Semplicemente #unadivoi

Libero De Rienzo: a poche dalla triste notizia della sua morte, è stata una esplosione di illazioni, sospetti, accuse. Non è bastato lo sdegno dei famigliari, l’intervento dell’avvocato di famiglia sulla sacralità, fino a prova contraria, del segreto istruttorio. Libero non è stato lasciato tale, nemmeno nella morte.

Lui da sempre così schivo, così refrattario alle interviste, all’esposizione mediatica, è stato punito nel peggior modo possibile: quegli stessi giornalisti che forse avrebbero potuto dargli più spazio in vita, sottolineandone il talento creativo, la genialità visionaria, la gentilezza d’animo, non sempre così scontata nelle persone di spettacolo, non hanno perso un secondo per avventarsi sul suo cadavere, per fare dietrologia spicciola, per imbrattarne la memoria prima ancora del verdetto ufficiale.

Quando, a poche ore dalla notizia della sua morte, sono uscite le prime indiscrezioni sul fatto che la Procura avesse aperto una indagine, mi è sembrato normale. È cosa quasi scontata, quando muore una persona giovane e in salute. Ma quando una sola illazione si è trasformata in una pioggia di supposizioni, titoli palesemente urlati e fuorvianti, vergognose fake news (“Caccia al pusher, “trovate cocaina, crack, eroina”) mi son sentita incredibilmente triste. E arrabbiata.

Perché ho pensato a sua moglie, ai suoi figli, a suo padre, ai suoi amici. Alla rabbia che si è sommata al loro dolore. Alla violenta intrusione nel privato di un attore, un uomo, che nella vita una solo cosa cercava: la NON notorietà, la libertà di essere lasciato in pace. Non è un caso che non partecipasse quasi mai agli eventi mondani, che per sua stessa ammissione avesse due o tre (veri) amici attori, che non fosse sui social, se non sporadicamente, che nessuno conoscesse nemmeno il nome dei suoi figli, figurarsi il volto.

E il sospetto che ci siano morti di serie a e di serie b, come sempre. Morti di fronte ai quali, per comodità, e interesse, si porta rispetto e altri che vengono vivisezionati, scarnificati, dati in pasto al pubblico senza pudore o vergogna.

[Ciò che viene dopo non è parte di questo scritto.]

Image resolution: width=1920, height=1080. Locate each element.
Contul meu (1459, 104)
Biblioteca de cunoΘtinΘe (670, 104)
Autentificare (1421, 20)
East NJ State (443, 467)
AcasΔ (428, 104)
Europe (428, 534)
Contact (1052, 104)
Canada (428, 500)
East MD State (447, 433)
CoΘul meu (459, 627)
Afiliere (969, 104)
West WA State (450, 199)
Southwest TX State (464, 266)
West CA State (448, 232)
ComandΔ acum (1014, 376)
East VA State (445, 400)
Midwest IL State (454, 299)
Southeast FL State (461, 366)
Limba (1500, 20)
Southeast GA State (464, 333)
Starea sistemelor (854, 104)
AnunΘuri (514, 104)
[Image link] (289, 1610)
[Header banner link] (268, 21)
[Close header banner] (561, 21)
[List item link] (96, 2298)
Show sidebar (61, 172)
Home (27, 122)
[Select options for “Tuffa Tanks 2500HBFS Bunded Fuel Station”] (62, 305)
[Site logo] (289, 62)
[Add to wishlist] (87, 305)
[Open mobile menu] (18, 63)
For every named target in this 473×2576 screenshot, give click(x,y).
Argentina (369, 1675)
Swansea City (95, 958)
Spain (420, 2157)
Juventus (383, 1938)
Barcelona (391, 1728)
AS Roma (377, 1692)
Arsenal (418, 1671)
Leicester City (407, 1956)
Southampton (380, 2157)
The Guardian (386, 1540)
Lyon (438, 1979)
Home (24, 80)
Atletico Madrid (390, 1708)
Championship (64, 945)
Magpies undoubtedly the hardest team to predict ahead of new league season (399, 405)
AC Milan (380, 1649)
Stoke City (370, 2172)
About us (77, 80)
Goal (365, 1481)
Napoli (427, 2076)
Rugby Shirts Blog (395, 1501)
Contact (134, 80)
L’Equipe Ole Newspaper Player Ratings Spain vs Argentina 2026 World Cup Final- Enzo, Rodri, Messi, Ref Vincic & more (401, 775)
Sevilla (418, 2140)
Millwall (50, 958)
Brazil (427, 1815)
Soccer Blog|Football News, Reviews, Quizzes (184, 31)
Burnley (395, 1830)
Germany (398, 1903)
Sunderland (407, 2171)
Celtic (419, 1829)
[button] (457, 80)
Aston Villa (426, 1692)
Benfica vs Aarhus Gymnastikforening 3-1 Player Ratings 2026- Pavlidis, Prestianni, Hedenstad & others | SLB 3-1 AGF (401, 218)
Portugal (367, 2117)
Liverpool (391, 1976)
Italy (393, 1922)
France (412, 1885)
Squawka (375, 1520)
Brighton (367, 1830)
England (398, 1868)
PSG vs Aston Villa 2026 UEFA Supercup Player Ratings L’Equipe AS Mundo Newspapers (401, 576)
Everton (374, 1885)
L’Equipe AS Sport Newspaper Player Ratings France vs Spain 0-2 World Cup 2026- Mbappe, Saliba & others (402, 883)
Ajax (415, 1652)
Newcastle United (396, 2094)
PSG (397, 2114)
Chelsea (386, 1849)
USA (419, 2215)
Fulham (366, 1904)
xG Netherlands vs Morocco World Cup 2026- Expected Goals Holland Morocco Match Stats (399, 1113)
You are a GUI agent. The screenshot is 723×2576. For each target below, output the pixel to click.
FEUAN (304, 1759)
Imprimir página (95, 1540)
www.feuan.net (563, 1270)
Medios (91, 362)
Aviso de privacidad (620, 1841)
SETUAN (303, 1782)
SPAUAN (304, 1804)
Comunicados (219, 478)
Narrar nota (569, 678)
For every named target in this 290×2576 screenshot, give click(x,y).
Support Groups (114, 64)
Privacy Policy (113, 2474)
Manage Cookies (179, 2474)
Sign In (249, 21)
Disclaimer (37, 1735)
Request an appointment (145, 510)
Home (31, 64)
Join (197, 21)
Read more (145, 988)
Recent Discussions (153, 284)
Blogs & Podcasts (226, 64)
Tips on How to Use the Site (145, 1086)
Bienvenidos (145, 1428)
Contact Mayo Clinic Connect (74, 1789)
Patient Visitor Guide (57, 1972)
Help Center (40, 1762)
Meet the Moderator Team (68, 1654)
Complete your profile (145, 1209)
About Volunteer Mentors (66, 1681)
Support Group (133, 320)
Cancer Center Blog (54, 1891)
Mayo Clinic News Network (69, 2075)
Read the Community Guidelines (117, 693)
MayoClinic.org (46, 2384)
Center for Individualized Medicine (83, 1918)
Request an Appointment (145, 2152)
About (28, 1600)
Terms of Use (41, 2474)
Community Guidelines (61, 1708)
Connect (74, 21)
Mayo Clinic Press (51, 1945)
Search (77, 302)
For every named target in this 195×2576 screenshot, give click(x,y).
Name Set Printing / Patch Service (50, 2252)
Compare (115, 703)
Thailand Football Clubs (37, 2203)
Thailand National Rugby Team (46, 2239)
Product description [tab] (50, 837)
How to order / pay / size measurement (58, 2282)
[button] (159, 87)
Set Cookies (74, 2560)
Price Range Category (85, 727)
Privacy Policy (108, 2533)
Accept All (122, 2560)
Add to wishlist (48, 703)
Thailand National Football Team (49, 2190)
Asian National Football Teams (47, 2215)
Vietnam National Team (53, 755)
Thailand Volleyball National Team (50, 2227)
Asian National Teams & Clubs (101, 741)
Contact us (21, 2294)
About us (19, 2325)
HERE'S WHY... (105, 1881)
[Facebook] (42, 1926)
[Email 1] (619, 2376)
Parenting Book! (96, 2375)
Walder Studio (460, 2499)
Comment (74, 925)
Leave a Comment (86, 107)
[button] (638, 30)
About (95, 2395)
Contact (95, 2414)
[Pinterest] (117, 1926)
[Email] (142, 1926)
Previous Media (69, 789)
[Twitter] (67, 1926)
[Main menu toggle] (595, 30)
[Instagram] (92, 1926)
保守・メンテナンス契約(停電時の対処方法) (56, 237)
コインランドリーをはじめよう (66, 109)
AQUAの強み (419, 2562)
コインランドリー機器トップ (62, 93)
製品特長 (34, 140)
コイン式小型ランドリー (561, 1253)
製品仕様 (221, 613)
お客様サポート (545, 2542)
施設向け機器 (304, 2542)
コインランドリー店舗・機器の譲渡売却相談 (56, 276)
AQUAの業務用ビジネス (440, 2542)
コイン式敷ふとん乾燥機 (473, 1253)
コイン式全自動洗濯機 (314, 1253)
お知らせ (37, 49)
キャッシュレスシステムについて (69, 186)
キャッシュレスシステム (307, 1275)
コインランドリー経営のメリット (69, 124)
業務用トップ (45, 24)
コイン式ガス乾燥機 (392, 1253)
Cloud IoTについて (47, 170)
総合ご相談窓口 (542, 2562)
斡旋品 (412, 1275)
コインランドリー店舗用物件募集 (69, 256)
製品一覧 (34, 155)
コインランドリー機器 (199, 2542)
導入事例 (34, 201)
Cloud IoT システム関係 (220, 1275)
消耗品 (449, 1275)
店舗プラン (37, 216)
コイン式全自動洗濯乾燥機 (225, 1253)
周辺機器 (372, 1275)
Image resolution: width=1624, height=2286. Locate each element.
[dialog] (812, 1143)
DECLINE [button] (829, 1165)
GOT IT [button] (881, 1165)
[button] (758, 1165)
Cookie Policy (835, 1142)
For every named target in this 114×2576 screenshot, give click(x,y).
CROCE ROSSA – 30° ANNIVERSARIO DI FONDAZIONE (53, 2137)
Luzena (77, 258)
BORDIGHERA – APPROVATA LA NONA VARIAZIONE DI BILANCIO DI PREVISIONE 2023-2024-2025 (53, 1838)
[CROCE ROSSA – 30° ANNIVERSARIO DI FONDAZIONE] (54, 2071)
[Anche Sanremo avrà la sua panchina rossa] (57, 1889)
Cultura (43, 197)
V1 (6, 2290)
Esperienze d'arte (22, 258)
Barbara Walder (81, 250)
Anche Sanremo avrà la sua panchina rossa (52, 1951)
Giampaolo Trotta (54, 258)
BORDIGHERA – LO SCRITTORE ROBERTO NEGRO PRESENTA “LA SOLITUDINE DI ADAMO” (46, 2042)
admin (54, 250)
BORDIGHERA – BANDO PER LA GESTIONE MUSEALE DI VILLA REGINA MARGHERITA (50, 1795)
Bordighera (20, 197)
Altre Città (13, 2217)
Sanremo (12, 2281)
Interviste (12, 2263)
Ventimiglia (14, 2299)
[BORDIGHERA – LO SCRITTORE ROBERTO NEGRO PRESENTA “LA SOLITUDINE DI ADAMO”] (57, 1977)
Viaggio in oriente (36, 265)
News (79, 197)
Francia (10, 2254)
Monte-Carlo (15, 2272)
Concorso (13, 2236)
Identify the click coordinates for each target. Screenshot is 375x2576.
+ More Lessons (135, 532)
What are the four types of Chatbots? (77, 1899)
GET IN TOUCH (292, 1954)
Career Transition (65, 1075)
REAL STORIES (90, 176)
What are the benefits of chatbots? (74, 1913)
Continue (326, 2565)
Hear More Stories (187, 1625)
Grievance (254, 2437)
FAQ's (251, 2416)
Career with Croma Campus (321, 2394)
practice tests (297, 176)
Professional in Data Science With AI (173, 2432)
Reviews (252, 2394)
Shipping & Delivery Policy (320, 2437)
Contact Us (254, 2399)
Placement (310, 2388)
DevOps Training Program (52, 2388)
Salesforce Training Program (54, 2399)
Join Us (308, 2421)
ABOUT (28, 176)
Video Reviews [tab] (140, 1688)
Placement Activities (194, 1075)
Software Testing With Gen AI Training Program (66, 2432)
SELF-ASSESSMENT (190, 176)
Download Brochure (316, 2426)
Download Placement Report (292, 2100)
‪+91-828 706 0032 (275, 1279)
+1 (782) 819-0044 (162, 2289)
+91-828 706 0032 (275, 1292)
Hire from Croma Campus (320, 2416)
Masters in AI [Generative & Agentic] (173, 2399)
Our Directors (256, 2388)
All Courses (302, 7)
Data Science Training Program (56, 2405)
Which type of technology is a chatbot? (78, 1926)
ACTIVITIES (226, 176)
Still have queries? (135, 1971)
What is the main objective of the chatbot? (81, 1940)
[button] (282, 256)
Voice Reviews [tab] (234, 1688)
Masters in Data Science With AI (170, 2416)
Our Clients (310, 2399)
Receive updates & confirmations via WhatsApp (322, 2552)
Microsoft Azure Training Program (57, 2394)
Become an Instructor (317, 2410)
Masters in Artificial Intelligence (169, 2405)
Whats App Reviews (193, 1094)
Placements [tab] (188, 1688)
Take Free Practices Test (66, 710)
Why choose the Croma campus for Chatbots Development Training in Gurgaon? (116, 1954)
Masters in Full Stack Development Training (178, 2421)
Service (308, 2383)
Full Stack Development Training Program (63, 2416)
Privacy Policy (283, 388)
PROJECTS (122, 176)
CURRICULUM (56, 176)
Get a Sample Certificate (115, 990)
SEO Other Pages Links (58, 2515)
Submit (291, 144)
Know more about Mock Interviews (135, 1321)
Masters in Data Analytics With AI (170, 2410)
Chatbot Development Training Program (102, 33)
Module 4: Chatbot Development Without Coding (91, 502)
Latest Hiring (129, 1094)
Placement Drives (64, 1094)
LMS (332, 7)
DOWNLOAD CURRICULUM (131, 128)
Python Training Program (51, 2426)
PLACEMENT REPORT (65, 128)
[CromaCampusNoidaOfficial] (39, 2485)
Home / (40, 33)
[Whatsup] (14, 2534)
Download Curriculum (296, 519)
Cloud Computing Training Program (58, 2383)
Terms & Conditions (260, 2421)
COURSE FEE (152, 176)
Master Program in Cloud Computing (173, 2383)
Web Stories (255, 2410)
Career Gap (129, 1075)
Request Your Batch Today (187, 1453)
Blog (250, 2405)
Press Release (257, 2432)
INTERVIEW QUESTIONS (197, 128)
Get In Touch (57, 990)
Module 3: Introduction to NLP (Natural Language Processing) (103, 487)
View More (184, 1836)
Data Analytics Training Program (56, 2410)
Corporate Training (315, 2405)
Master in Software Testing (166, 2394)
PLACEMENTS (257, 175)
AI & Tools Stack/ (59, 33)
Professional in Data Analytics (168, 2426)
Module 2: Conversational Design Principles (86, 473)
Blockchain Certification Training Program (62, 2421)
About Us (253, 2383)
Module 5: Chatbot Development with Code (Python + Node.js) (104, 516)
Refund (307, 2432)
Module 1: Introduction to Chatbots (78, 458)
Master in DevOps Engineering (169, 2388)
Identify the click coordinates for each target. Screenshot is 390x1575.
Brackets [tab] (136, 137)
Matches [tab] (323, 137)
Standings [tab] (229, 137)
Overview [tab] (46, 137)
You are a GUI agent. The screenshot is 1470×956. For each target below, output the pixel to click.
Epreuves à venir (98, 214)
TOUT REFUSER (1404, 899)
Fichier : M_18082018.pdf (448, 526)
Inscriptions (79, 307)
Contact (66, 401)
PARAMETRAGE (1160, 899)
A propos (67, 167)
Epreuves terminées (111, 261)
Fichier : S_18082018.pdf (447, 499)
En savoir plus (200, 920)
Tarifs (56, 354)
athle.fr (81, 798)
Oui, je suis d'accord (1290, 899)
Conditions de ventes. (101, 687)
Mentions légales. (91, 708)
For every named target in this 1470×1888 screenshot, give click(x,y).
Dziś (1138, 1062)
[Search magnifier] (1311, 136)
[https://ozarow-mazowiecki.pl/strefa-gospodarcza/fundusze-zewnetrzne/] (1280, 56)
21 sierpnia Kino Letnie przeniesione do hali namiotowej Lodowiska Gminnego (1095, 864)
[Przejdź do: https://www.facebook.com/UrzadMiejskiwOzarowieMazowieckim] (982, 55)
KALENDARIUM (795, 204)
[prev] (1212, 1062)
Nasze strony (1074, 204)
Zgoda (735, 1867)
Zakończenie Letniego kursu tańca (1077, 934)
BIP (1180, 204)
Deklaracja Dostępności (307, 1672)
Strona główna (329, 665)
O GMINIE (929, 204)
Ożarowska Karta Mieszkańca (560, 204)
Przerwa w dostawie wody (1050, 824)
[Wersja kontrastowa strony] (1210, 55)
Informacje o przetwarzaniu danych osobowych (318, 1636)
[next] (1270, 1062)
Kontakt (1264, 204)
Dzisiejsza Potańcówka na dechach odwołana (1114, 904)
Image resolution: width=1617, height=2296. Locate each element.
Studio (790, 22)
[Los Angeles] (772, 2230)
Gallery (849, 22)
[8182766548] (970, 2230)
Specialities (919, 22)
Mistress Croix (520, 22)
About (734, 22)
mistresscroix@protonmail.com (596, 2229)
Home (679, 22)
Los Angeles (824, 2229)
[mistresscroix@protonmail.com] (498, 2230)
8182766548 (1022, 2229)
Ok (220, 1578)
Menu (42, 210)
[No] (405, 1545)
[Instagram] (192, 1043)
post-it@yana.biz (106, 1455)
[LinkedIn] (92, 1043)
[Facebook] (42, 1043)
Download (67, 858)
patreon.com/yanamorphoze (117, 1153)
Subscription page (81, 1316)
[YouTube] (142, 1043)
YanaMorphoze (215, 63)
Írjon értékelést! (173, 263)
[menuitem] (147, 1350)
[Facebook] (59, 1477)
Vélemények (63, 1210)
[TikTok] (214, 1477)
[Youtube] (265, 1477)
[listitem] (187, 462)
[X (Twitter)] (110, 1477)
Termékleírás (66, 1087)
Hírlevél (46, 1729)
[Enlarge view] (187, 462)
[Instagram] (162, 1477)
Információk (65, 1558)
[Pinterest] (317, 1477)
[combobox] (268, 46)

Scrive Boris Sollazzo: “Il sospetto, a volte bisogna avere lo stesso coraggio di Picchio nel dire le cose come stanno, è che nell’accanimento attuale contro un giovane uomo che al talento univa la voglia di ingaggiare battaglie scomode – contro la violenza della polizia, il sistema penitenziario, la strategia repressiva dello Stato, le ingiustizie sociali, il pessimo giornalismo – ci sia una gran voglia di vendicarsi di tutte le categorie coinvolte.

Libero è morto, non cambia nulla sapere i dettagli. Ci mancheranno la sua simpatia, i suoi occhi dolci e malinconici anche quando pronunciava le battute più sfrontate, il suo cinismo così pungente e vero.

“A me stanno sul culo quasi tutti” diceva in Santa Maradona. E forse non aveva tutti i torti.